Add OSS Fleetbench multiprocessing doc

liyuying0000 · copybara-github · commit e19a0a0db2db · 2025-04-22T15:10:11.000-07:00
PiperOrigin-RevId: 750341969
Change-Id: Ice75190df6caf66ba471d3571d6b44bbe70d591d
diff --git a/fleetbench/parallel/README.md b/fleetbench/parallel/README.md
@@ -0,0 +1,222 @@
+# Fleetbench Multiprocessing
+
+This page describes the Fleetbench
+multiprocessing framework, which resides in
+/fleetbench/parallel/.
+
+[TOC]
+
+## Overview
+
+This framework runs Fleetbench benchmarks concurrently across multiple CPU cores
+to simulate specific CPU utilization levels. It schedules benchmarks based on
+their expected runtimes and configurable weighting strategies to achieve and
+maintain the target load over a defined duration.
+
+The main script is `parallel_bench.py`, which orchestrates the parallel
+execution using helper modules for CPU management, benchmark execution, worker
+threads, and reporting.
+
+## Features
+
+*   **Parallel Execution:** Leverages multiple CPU cores to run benchmarks
+    simultaneously.
+*   **Target Utilization:** Aims to achieve a user-defined average CPU
+    utilization across selected cores.
+*   **CPU Affinity:** Option to bind worker threads to specific CPU cores for
+    predictable performance.
+*   **Flexible Benchmark Selection:**
+    *   Run all default benchmarks.
+    *   Filter benchmarks by keywords.
+    *   Filter benchmarks by predefined workload groups (e.g., `proto`, `libc`).
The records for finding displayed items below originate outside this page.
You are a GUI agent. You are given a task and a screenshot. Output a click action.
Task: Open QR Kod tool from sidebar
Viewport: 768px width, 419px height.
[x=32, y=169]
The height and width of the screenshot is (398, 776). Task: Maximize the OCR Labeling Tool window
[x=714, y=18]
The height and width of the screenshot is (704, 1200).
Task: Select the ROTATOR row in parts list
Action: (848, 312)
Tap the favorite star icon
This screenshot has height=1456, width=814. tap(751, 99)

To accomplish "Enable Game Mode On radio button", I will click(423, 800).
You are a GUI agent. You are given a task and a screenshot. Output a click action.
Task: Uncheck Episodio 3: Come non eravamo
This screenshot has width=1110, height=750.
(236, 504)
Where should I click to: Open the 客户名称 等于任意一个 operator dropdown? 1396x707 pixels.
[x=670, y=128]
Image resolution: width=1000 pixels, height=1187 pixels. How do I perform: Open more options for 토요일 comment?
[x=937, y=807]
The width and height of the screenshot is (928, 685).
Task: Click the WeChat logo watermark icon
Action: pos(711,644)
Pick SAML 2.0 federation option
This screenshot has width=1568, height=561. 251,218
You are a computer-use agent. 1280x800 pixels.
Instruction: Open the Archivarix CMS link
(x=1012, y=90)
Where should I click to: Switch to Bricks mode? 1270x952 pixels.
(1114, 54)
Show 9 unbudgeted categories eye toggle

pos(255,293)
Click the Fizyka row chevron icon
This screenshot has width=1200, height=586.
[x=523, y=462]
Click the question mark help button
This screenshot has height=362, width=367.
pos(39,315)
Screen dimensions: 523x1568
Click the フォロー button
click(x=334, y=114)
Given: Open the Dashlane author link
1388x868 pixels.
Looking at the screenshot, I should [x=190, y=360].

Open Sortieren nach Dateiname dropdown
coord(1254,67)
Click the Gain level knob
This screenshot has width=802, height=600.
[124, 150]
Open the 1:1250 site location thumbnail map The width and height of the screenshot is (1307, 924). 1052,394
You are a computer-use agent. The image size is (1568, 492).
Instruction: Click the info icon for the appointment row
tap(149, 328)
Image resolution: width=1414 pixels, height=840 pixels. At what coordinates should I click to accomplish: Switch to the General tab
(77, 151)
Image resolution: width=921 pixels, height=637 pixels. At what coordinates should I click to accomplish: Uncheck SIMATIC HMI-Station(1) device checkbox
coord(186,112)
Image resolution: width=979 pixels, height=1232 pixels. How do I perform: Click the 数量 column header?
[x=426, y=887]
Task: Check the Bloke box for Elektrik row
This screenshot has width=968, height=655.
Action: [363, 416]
+*   **Weighted Scheduling:** Selects benchmarks to run based on different
+    strategies (e.g., workload runtime, individual benchmark runtime, custom
+    weights) to match target distributions.
+*   **Hyperthreading Control (x86_64):** Manage Simultaneous Multithreading
+    (SMT) state and workload placement (disable, dynamic, skewed, balanced).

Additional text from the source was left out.